Beelinguapp is a language-learning mobile application. It works by showing a text to the user in two languages simultaneously, allowing the users to use their native language as a references. It also works as an audio book, where users can listen to a recording of a voice reading a text while at the same time a karaoke style animation moves through the text in both languages. The app offers different kinds of texts across 12 languages; with additional languages in development. Beelinguapp app is available on Android and iOS.

==History==
Beelinguapp's creator, David Montiel, born in Mexico and located in Berlin, Germany, had been having difficulties reading texts and listening to audio books in German. When confronted by a word he still did not know, he realized it was too much of a problem to look for it in the dictionary and figure out which of the definitions suited better in the text. This is how the idea of a text in two languages simultaneously was born.
One year after its conception, in September 2016, Beelinguapp went live.

==Learning method==
Beelinguapp works under two concepts it calls "Side by Side Reading" and "Karaoke Reading". The "Side by Side Reading" shows the user a text in a split screen in two languages side by side, the idea being that the user reads a text in the language being practiced but can always use their native language as a reference. "Karaoke Reading" means that the audio will be playing while the user is reading and a karaoke-style animation will be shown in both the learning and reference languages.

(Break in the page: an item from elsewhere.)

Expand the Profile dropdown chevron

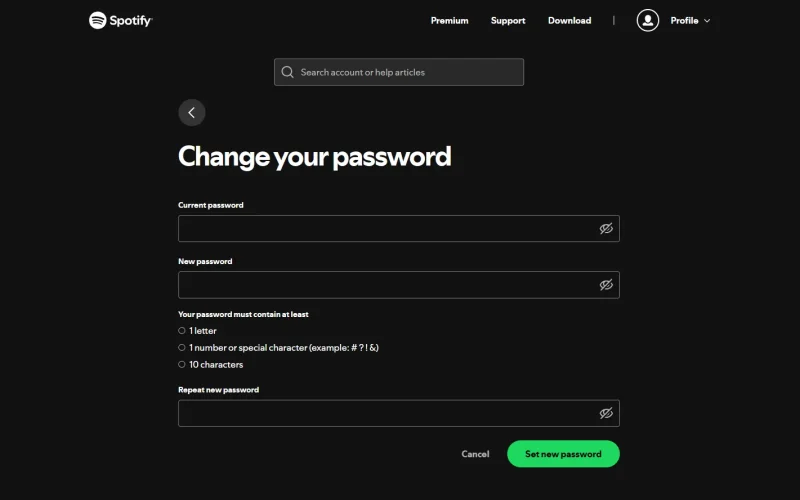[707, 21]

==Initial financing and early recognition==
In December 2016, Beelinguapp opened a Kickstarter campaign to receive financing for the development of the iOS version of the app and the translation of more stories. By January 2017 the campaign was successful and the development of the iOS version started.
In February, 2017 it was featured in the Huffington Post as one of the best 10 Kickstarter project of 2016.
Beelinguapp has been featured in Google Play's "Editor's Choice" section, where they recommended 5 language learning apps in the market from around the world and has been named in news articles and blog posts among the best tools to learn Spanish and German. In May, 2017, Beelinguapp was certified by Mike Sharples and the Educational App Store and added to the Educational App Store Catalog. On June 6, 2017, The Mexican newspaper El Universal wrote a featured article about Beelinguapp in both the online site and its printed version. In June 2017 it was selected by Google Play as an "Editor's Choice" app.